Im Landtag gibt sich Kutschaty bissig, der digitale Parteitag nahm ihm die Chance, rhetorisch zu glänzen. Nüchtern-sachlich blieb die Rede, im Hintergrund aufgehübscht durch blauen Morgenhimmel, Oberhausens Gasometer und Windräder.
Rückhalt
Die Partei stehe geschlossen „hinter jemandem, der es verdient“, lobte Bundesgesundheitsminister Karl Lauterbach in einem Grußwort. Mit Kutschaty kehre die SPD zurück zu ihrer Kernkompetenz.

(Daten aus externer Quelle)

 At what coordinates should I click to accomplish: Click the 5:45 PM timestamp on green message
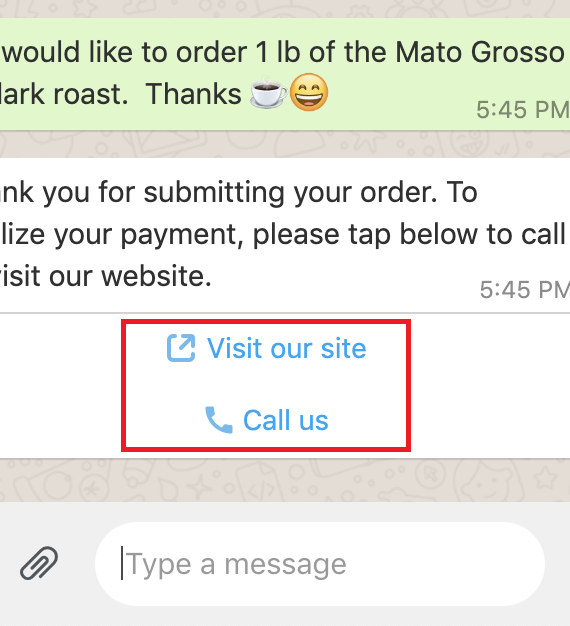(x=523, y=110)
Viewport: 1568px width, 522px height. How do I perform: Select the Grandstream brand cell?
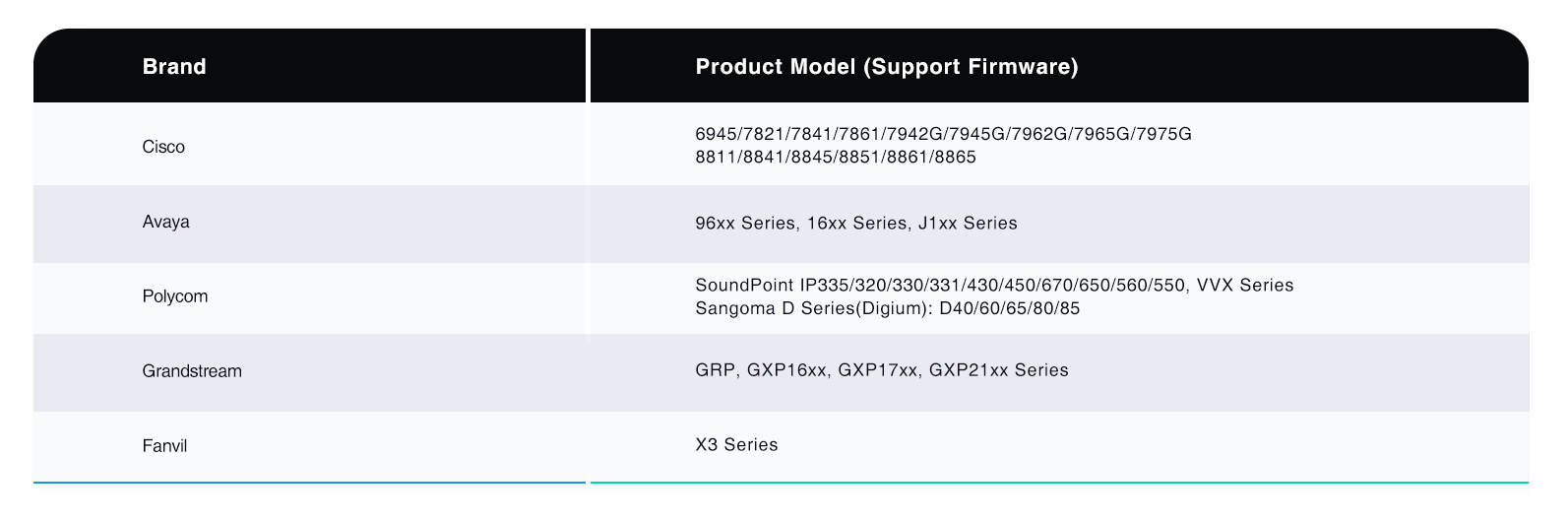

Als Mit-Wahlkämpfer sendeten Kanzler Olaf Scholz und die rheinland-pfälzische Ministerpräsidentin Malu Dreyer Solidaritätsbekundungen für Kutschaty. „Wahlkampf ist ein Marathon und endet mit einem Schlussspurt“, sagte Dreyer. Bei der Bundestagswahl habe das großartig geklappt. Der Kanzler sagte, NRW brauche „einen Aufbruch“. Kutschaty sei dafür der Richtige.
Themenfokus
Das „Regierungsprogramm“ in Zahlen: 100 000 neue Wohnungen jedes Jahr, 1000 Talentschulen in benachteiligten Quartieren, null Euro Kita-Gebühren, keine Klinikschließung, keine Straßenausbaubeiträge mehr. Ein 30 Milliarden Euro schwerer „Transformationsfonds“ soll als Turbo für den Klima-Umbau der Wirtschaft wirken. Schüler sollen gratis Bus fahren können, die Städte entschuldet und Arbeitnehmer stärker an „Unternehmensgewinnen“ beteiligt werden.